И вот такое долгожданное наступление на позиции противника. Можно себе представить состояние африканского охотника, путешественника и конквистадора Гумилёва, впрыгивающего на коня, когда дана команда идти в бой. 25 октября русские войска перешли в наступление в Восточной Пруссии. Барон Майдель доносил: «Перешел Шешупу у Будупенена, достиг авангарда у Дористоля… Иду на Радцен и далее на Грумбковкашен… Завтра буду наступать пехотой на Вилюнен, Пилькален. Конница севернее». Скупые строки телеграфного донесения, в них нет никакой лирики. Но барону повезло, что в рядах улан был поэт. Уланский полк, перейдя границу Пруссии, пошел северной дорогой вдоль Шешупы в сторону Шиленена. Гумилёв писал об этом дне, вернее, живописал как бы густыми масляными красками: «Время, когда от счастья спирается дыханье, время горящих глаз и безотчетных улыбок. Справа по три, вытянувшись длинной змеею, мы пустились по белым, обсаженным столетними деревьями дорогам Германии. Жители снимали шапки, женщины с торопливой угодливостью выносили молоко. Но их было мало, большинство бежало, боясь расплаты за преданные заставы, отравленных разведчиков. Особенно мне запомнился важный старый господин, сидевший перед раскрытым окном большого помещичьего дома. Он курил сигару, но его брови были нахмурены, пальцы нервно теребили седые усы, и в глазах читалось горестное изумление… Вот за лесом послышалась ружейная пальба — партия отсталых немецких разведчиков. Туда помчался эскадрон, и все смолкло. Вот над нами раз за разом разорватось несколько шрапнелей. Мы рассыпались, но продолжали продвигаться вперед… Вскоре навстречу нам стали попадаться партии свежепойманных пленников… Вечерело. Звезды кое-где уже прокололи легкую мглу, и мы, выставив сторожевое охранение, отправились на ночлег. Биваком нам послужила обширная благоустроенная усадьба…» Усадьба, в которой обосновались уланы, называлась Братковен и располагалась севернее Дористоля. Гумилёв занял для ночлега одну из пустующих комнат и, смертельно устав за день, наколол дров, натопил печь и завалился спать прямо в шинели, а пробудился ночью от холода. И тут, по его словам, он получил очень важный урок: чтобы было тепло, шинелью надо укрываться, а не спать в ней. Так поэт постигал солдатскую науку выживать в тяжелых фронтовых условиях.
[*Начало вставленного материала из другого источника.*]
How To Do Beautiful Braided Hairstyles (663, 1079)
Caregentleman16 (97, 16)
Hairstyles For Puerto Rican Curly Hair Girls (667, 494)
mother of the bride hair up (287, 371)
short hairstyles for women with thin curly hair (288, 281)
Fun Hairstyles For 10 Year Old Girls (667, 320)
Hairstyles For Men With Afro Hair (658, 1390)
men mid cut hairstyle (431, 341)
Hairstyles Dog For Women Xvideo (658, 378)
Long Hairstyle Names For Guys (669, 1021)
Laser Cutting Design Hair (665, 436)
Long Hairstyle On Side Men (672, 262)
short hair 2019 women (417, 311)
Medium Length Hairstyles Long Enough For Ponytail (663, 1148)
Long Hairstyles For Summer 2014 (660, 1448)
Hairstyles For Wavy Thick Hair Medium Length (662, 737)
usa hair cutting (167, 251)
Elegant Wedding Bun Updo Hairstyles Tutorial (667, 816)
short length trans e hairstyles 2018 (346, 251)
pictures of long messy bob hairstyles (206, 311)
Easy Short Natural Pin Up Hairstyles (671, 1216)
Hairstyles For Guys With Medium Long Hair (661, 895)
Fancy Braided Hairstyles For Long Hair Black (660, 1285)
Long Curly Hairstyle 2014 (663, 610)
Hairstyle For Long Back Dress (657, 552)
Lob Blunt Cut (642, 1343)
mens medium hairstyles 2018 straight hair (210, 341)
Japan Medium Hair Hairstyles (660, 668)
26 октября Н. Гумилёв вместе с уланским полком участвовал во взятии Шиленена и Вилюнена. В этот день он был дозорным, и когда отряд шел по шоссе, то поэт ехал полем в трехстах шагах от него, причем ему вменялось в обязанность осматривать фольварки и деревни на предмет наличия там противника. Гумилёв пишет: «Это было довольно опасно, несколько сложно, но зато очень увлекательно. В первом же доме я встретил идиотического вида мальчишку, мать уверяла, что ему шестнадцать лет, но ему так же легко могло быть и восемнадцать и даже двадцать. Все-таки я оставил его, а в следующем доме, когда я пил молоко, пуля впилась в дверной косяк вершка на два от моей головы».
Интересно, какие чувства охватывали поэта, когда он бывал во всех этих спешно брошенных противником деревнях и фольварках. Став уланом, Гумилёв вспоминает детские сказки, рассказанные ему матерью: «В доме пастора я нашел лишь служанку-литвинку, говорящую по-польски, она объяснила мне, что хозяева бежали час тому назад, оставив на плите готовый завтрак, и очень уговаривала меня принять участие в его уничтожении. Вообще мне часто приходилось входить в совершенно безлюдные дома, где на плите кипел кофе, на столе лежало начатое вязанье, открытая книга; я вспомнил о девочке, зашедшей в дом медведей, и все ждал услышать громкое: „Кто съел мой суп? Кто лежал на моей кровати?“» Никакой озлобленности по отношению к противнику, к тем людям, которые были на стороне врага, даже чувство некоторой вины за то, что в ходе военных действий невольно пришлось войти в чужой дом. Разве можно оценивать Гумилёва как апологета империализма, как об этом писали многие совдеповские критики в 20-х и далее годах? О взятии Шиленена Николай Степанович писал: «Дики были развалины города Ш. Ни одной живой души… Какое счастье было вырваться опять в простор полей, увидеть деревья, услышать милый запах земли… Вечером мы узнали, что наступление будет продолжаться, но наш полк переводят на другой фронт… мне вдруг стало очень грустно расставаться с небом, под которым я как-никак получил мое боевое крещение». Вечером 26 октября в штаб 3-го армейского корпуса пришла телеграмма командующего армией об отзыве уланского полка в Россиены.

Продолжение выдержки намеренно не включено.